» **DESCRIPTION OF THE TASK**:
Retype the entries below exactly, and keep every picture out of your version.

——

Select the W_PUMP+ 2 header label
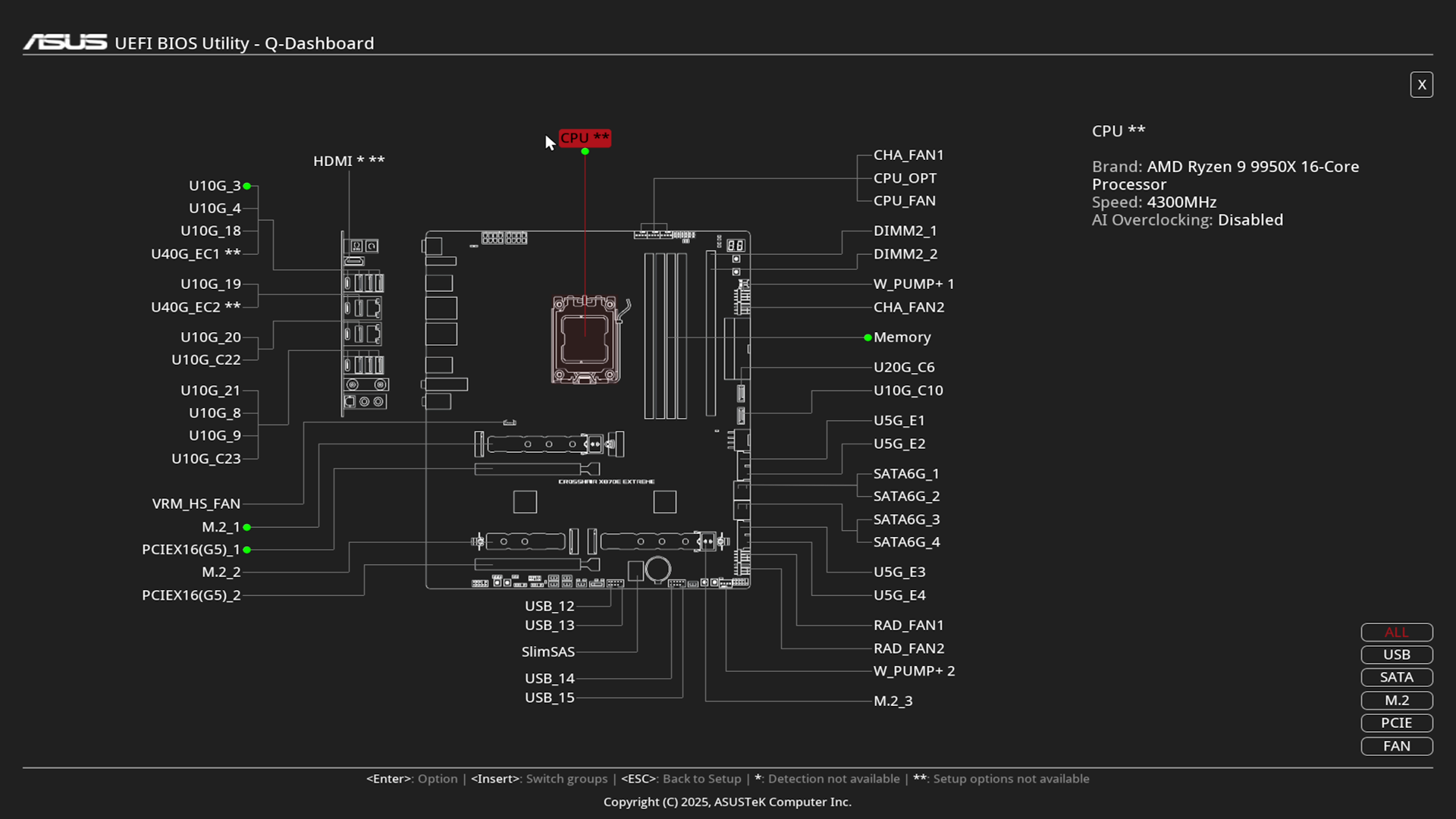This screenshot has width=1456, height=819. (914, 671)
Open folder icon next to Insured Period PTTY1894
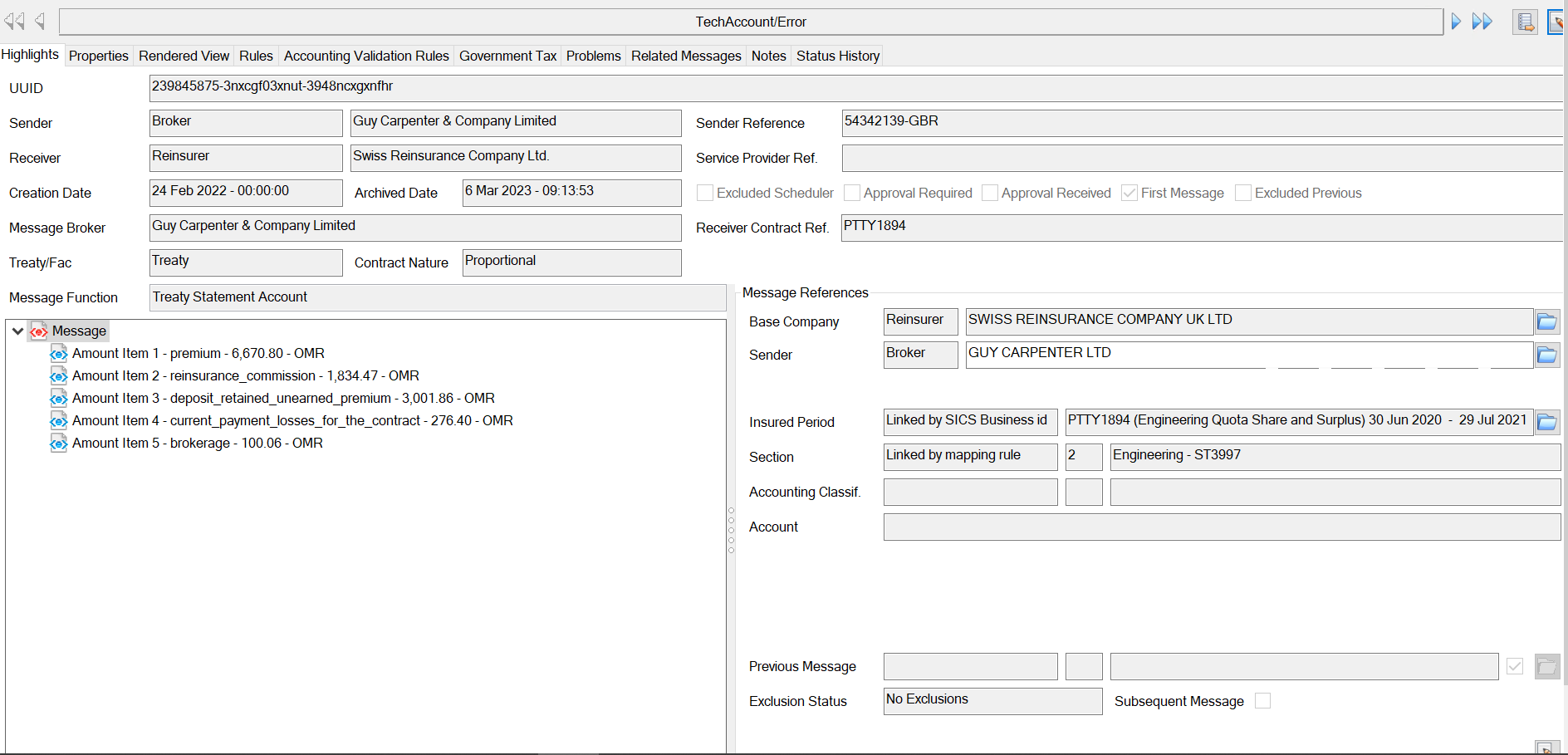1568x755 pixels. click(1546, 422)
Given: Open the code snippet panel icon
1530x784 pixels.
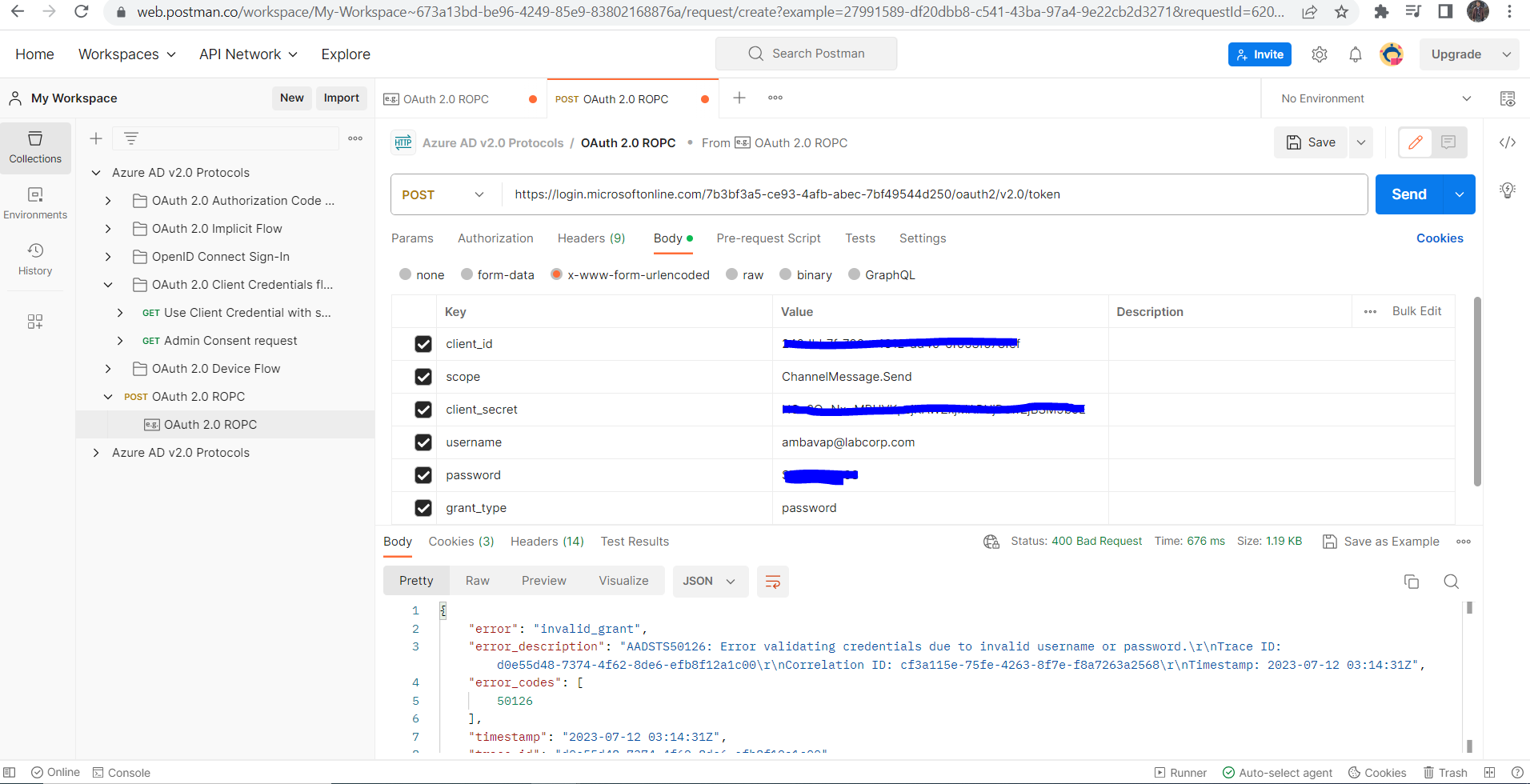Looking at the screenshot, I should (x=1508, y=142).
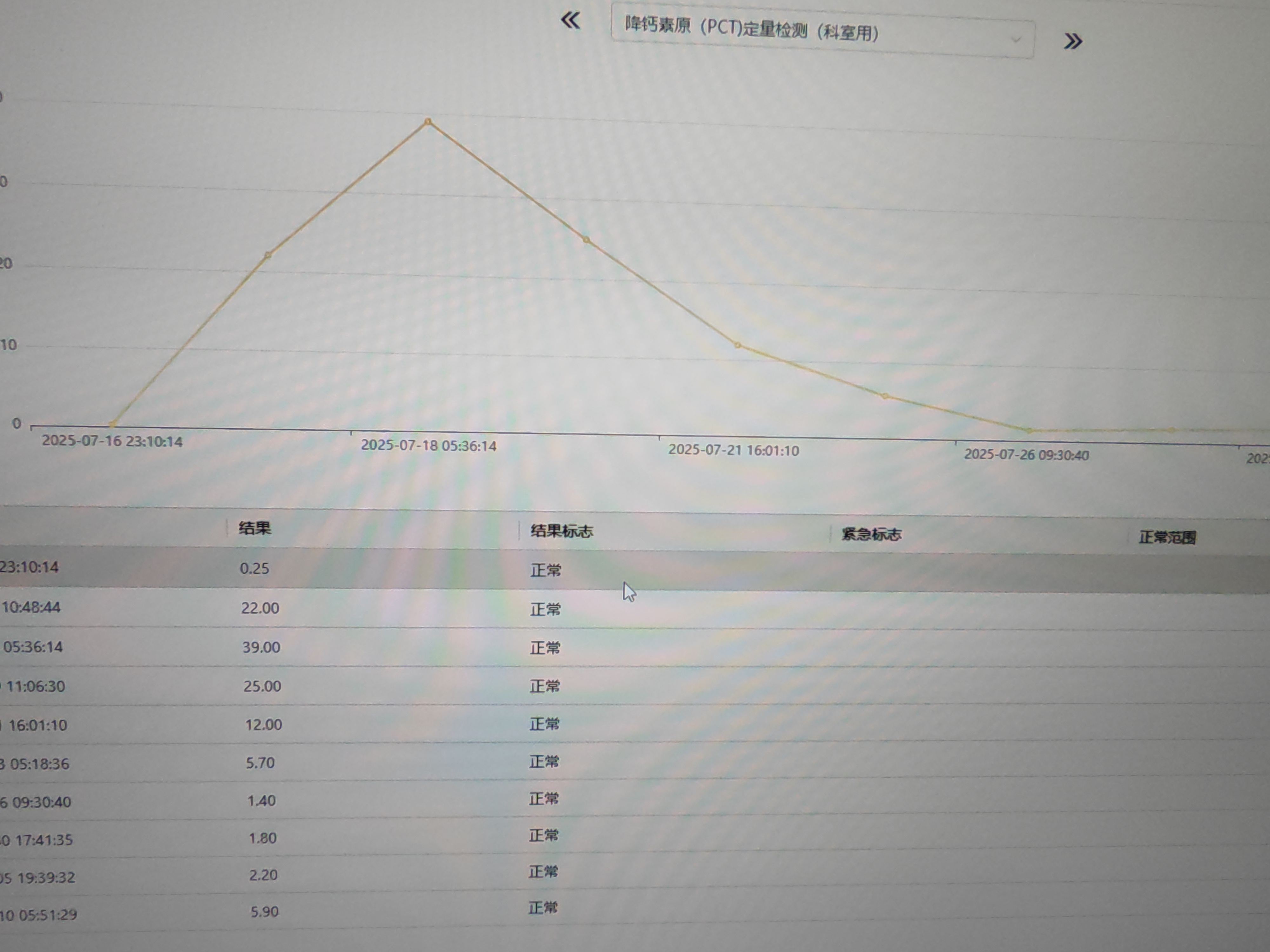Viewport: 1270px width, 952px height.
Task: Click the 结果 column header
Action: (x=254, y=528)
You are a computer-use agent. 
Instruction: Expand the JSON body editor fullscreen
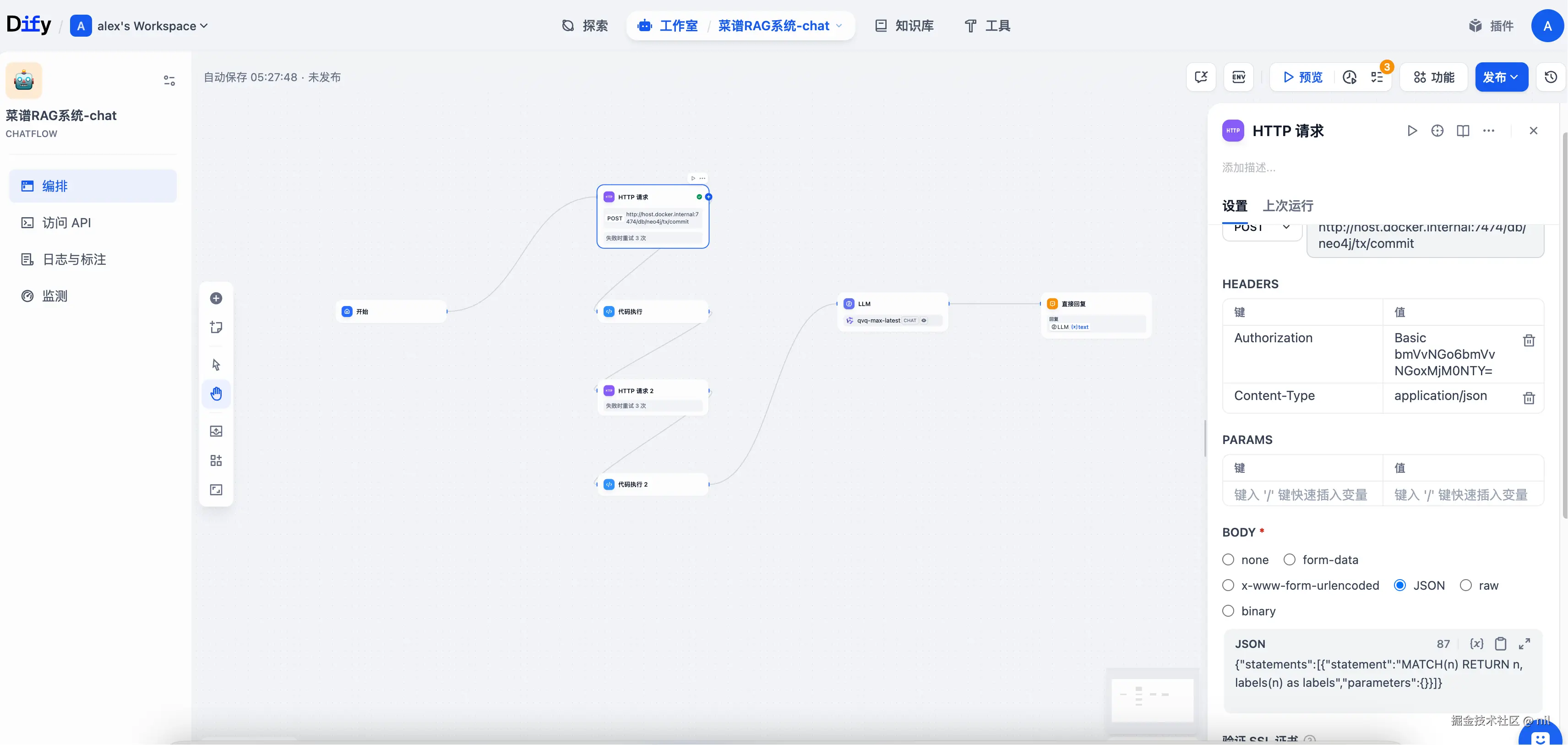click(1524, 644)
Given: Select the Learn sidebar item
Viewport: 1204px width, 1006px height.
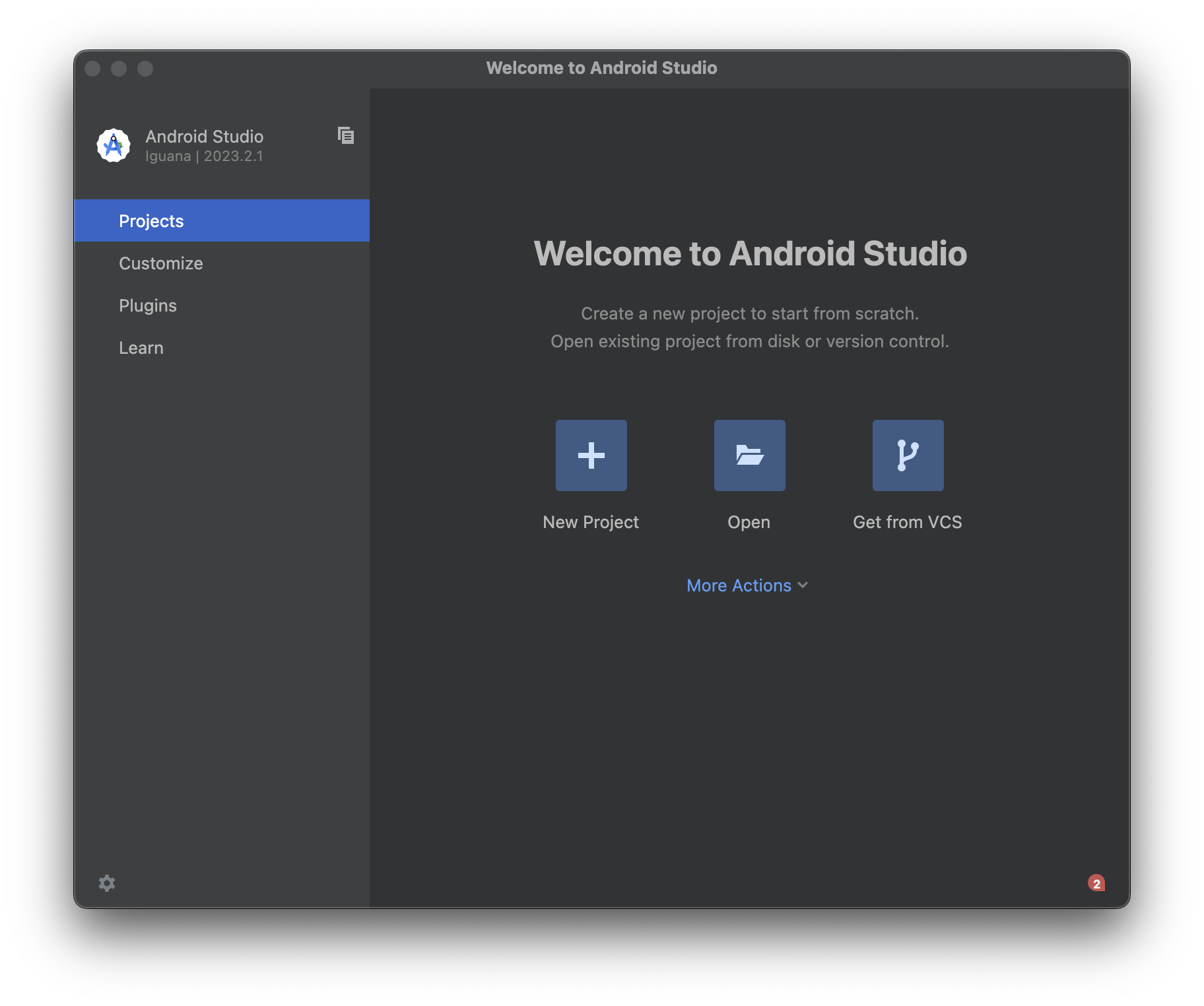Looking at the screenshot, I should 141,347.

——

» **OUTPUT**:
Select the W_PUMP+ 2 header label
This screenshot has width=1456, height=819. (914, 671)
Open folder icon next to Insured Period PTTY1894
1568x755 pixels. click(1546, 422)
Given: Open the code snippet panel icon
1530x784 pixels.
Looking at the screenshot, I should (x=1508, y=142).
Viewport: 1270px width, 952px height.
Task: Click the 结果 column header
Action: (x=254, y=528)
You are a computer-use agent. 
Instruction: Expand the JSON body editor fullscreen
click(1524, 644)
Given: Select the Learn sidebar item
Viewport: 1204px width, 1006px height.
Looking at the screenshot, I should 141,347.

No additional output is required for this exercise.